Generally, this description and drawings are included to illustrate architecture and operation of practical embodiments of the invention, but are not meant to limit the scope of the invention. For instance, even though the description does specify certain system elements to certain practical types or values, persons of skill in the art will realize, in view of this description, that any design utilizing the architectural or operational principles of the disclosed systems and methods, with any set of practical types and values for the system parameters, is within the scope of the invention. Moreover, the system elements and process steps, though shown as distinct to clarify the illustration and the description, can in various embodiments be merged or combined with other elements, or further subdivided and rearranged, etc., without departing from the spirit and scope of the invention. Finally, persons of skill in the art will realize that various embodiments of the invention can use different nomenclature and terminology to describe the system elements, process phases etc. technical concepts in their respective implementations. Generally, from this description many variants and modifications will be understood by one skilled in the art that are yet encompassed by the spirit and scope of the invention.
This application is a continuation of U.S. application Ser. No. 18/116,389 filed Mar. 2, 2023, which is a continuation of U.S. application Ser. No. 17/979,542 filed Nov. 2, 2022 (now U.S. Pat. No. 11,687,374), which is a continuation of U.S. application Ser. No. 17/859,657 filed Jul. 7, 2022 (now U.S. Pat. No. 11,500,682), which is a continuation of U.S. application Ser. No. 17/470,926 filed Sep. 9, 2021 (now U.S. Pat. No. 11,385,934), which is a continuation application of U.S. application Ser. No. 17/463,098 filed Aug. 31, 2021 (now U.S. Pat. No. 11,347,556), which is a continuation application of U.S. application Ser. No. 17/344,636 filed Jun. 10, 2021 (now U.S. Pat. No. 11,188,388), which is a continuation application of U.S. application Ser. No. 17/195,174 filed Mar. 8, 2021 (now U.S. Pat. No. 11,036,556), which is a continuation application of U.S. application Ser. No. 16/434,581 filed Jun. 7, 2019 (now U.S. Pat. No. 10,942,778), which is a continuation application of U.S. application Ser.
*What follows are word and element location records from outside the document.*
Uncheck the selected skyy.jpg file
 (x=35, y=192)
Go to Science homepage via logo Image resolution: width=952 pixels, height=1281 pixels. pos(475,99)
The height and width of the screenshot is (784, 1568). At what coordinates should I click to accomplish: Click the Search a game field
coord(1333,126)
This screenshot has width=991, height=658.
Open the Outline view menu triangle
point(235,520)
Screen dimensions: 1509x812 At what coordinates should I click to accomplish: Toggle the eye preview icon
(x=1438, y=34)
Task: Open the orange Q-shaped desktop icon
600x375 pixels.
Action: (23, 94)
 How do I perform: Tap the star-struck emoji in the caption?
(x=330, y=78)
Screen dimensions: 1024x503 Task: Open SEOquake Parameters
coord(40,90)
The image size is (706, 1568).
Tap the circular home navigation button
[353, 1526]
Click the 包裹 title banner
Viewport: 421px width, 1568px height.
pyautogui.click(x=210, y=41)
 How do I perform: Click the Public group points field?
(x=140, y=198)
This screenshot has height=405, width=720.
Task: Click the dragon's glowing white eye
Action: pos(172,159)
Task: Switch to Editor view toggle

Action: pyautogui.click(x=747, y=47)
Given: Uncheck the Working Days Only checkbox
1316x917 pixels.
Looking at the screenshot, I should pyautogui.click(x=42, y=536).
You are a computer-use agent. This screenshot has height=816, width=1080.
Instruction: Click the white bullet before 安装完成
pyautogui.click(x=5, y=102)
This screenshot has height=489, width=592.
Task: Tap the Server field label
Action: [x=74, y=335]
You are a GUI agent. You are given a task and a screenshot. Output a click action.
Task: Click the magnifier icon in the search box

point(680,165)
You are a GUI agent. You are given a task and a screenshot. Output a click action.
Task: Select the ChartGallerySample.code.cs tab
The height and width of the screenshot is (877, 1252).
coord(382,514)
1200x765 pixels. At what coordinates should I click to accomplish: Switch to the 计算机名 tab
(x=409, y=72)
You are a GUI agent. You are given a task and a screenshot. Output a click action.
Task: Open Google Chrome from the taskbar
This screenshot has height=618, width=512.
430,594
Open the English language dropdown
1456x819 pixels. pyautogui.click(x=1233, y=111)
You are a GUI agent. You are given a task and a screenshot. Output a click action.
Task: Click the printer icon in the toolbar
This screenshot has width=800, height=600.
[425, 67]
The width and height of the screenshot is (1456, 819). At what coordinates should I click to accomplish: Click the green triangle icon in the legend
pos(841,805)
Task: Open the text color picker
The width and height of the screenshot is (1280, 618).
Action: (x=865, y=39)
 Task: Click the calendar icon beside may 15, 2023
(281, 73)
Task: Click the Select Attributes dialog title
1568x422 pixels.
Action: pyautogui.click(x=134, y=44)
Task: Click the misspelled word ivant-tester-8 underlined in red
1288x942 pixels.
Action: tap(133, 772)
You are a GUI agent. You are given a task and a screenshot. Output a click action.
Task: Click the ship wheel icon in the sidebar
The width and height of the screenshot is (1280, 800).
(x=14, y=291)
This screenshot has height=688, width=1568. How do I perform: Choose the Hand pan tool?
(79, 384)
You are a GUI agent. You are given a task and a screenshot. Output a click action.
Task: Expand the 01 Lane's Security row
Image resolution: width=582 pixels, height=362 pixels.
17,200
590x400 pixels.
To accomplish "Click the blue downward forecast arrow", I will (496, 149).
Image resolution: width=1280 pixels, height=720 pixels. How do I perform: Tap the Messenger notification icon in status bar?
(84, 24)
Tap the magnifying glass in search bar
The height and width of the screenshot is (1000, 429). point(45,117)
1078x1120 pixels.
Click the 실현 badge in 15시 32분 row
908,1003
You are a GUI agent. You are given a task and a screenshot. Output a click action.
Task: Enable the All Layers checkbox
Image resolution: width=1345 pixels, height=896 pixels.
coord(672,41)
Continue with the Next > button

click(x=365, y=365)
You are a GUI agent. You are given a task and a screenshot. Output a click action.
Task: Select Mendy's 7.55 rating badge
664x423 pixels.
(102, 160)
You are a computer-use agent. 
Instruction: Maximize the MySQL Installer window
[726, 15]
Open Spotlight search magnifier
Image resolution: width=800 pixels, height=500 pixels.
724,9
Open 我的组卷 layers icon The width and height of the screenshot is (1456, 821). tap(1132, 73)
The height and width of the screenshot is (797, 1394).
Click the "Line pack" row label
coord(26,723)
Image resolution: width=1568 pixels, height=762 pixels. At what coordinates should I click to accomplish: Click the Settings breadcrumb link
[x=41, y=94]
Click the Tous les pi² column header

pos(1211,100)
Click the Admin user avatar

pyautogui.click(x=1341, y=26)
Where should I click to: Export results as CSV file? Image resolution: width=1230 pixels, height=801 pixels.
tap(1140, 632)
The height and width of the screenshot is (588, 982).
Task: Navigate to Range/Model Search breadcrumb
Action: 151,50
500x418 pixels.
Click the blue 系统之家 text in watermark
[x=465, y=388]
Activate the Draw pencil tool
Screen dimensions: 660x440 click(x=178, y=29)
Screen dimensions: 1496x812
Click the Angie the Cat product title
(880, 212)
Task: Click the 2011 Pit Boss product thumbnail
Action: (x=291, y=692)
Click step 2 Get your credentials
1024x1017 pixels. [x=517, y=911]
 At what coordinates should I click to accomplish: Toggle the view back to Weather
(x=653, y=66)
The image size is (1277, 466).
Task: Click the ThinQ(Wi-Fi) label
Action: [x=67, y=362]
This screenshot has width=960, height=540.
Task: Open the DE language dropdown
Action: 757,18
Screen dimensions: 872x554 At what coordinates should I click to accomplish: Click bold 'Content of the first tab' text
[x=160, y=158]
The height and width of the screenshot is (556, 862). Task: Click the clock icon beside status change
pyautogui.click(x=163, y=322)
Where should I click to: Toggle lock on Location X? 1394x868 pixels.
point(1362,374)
No. 15/267,153 filed Sep. 16, 2016 (now U.S. Pat. No. 10,318,353), which is a continuation application of U.S. application Ser. No. 14/318,512 filed Jun. 27, 2014 (now U.S. Pat. No. 9,448,847), which claims the benefit and priority of the following provisional applications: [1]. U.S. Provisional Application No. 61/934,747 filed Feb. 1, 2014; and[2]. U.S. Provisional Application No. 61/869,646 filed Aug. 23, 2013; This application is also related to the following co-pending, previously pending, or patented applications: [3]. U.S. Utility application Ser. No. 13/184,028, filed Jul. 15, 2011;[4]. U.S. Utility application Ser. No. 13/270,194, filed Oct. 10, 2011 (now U.S. Pat. No. 8,490,111);[5]. U.S. Utility application Ser. No. 13/277,739, filed Nov. 21, 2011 (now U.S. Pat. No. 8,561,078);[6]. U.S. Utility application Ser. No. 13/297,455, filed Nov. 16, 2011;[7]. U.S. Utility application Ser. No. 13/684,473, filed Nov. 23, 2012 (now U.S. Pat. No. 8,789,065);[8]. U.S. Utility application Ser. No. 13/717,649, filed Dec. 17, 2012 (now U.S. Pat. No. 8,745,626);[9]. U.S. Utility application Ser. No. 13/901,566, filed May 24, 2013 (now U.S. Pat. No. 8,793,698); and[10]. U.S. Utility application Ser. No. 13/906,159, filed May 30, 2013 (now U.S. Pat. No. 8,935,491). All above identified applications are hereby incorporated by reference in their entireties for all purposes.